SHORT EXERCISE ->
Copy the text of the entries below word for word, omitting the pictures.

================

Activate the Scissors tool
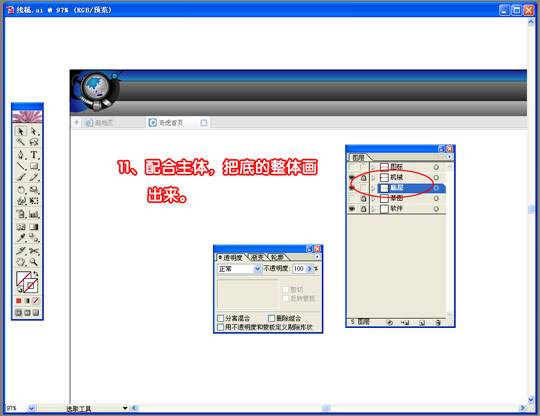 tap(34, 251)
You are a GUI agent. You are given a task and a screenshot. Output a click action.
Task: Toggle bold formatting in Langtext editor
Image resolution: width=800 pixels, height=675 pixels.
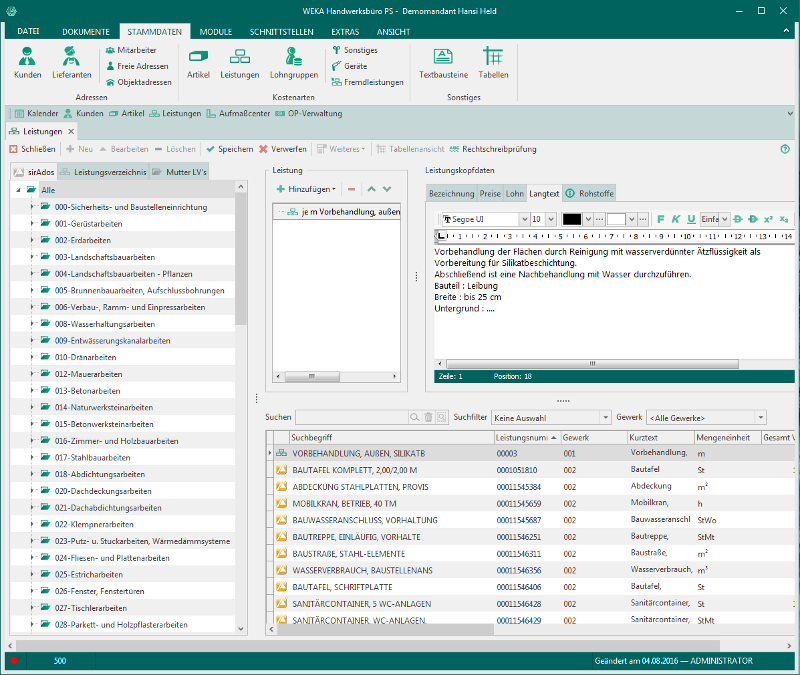coord(661,219)
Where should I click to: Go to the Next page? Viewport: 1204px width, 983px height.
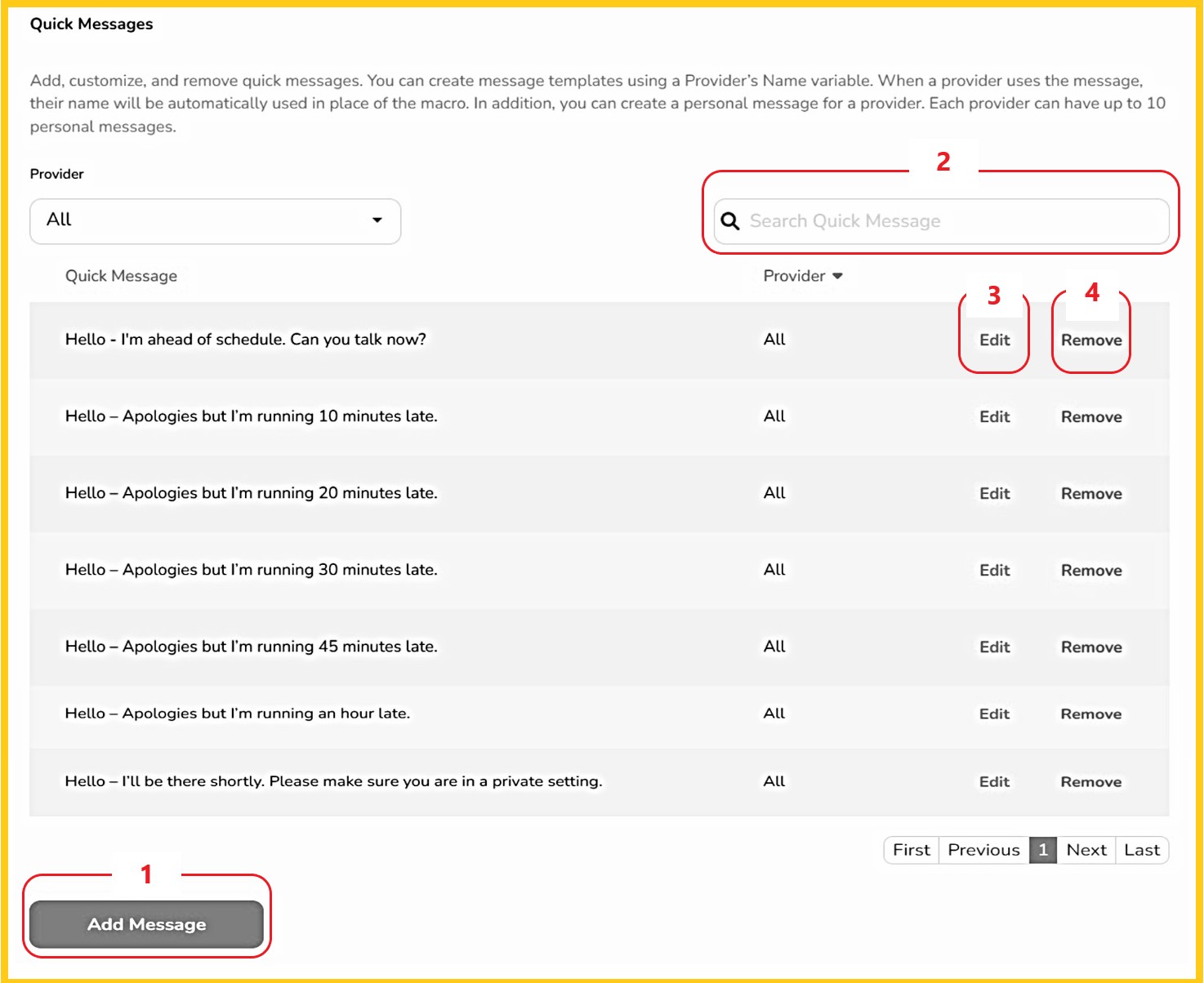click(1086, 850)
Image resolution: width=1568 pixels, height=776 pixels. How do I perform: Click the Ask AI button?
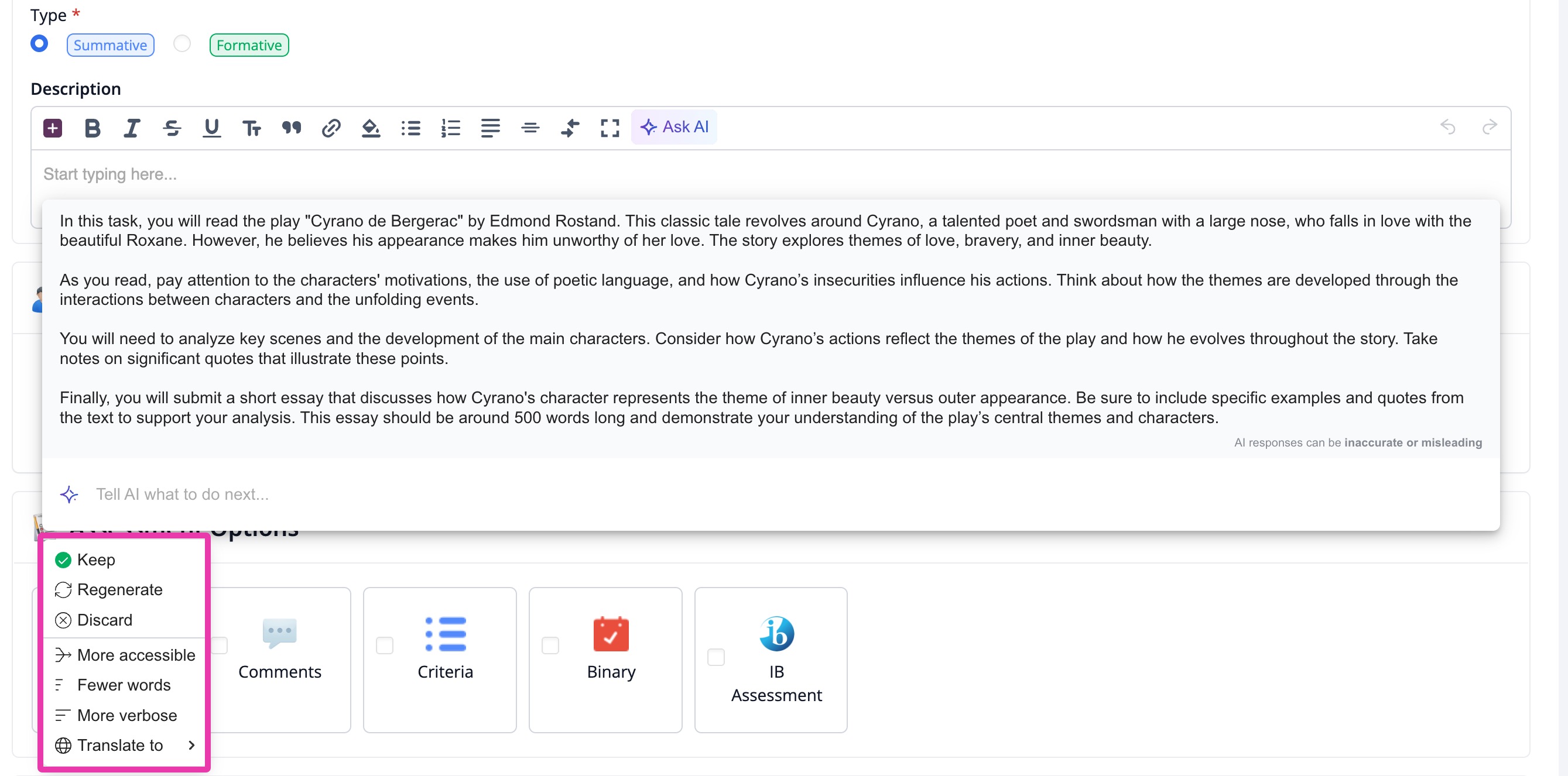tap(675, 126)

================

THE ANSWER ->
Activate the Scissors tool
 tap(34, 251)
You are a GUI agent. You are given a task and a screenshot. Output a click action.
Task: Toggle bold formatting in Langtext editor
Image resolution: width=800 pixels, height=675 pixels.
coord(661,219)
Where should I click to: Go to the Next page? Viewport: 1204px width, 983px height.
click(1086, 850)
Image resolution: width=1568 pixels, height=776 pixels. How do I perform: Click the Ask AI button?
tap(675, 126)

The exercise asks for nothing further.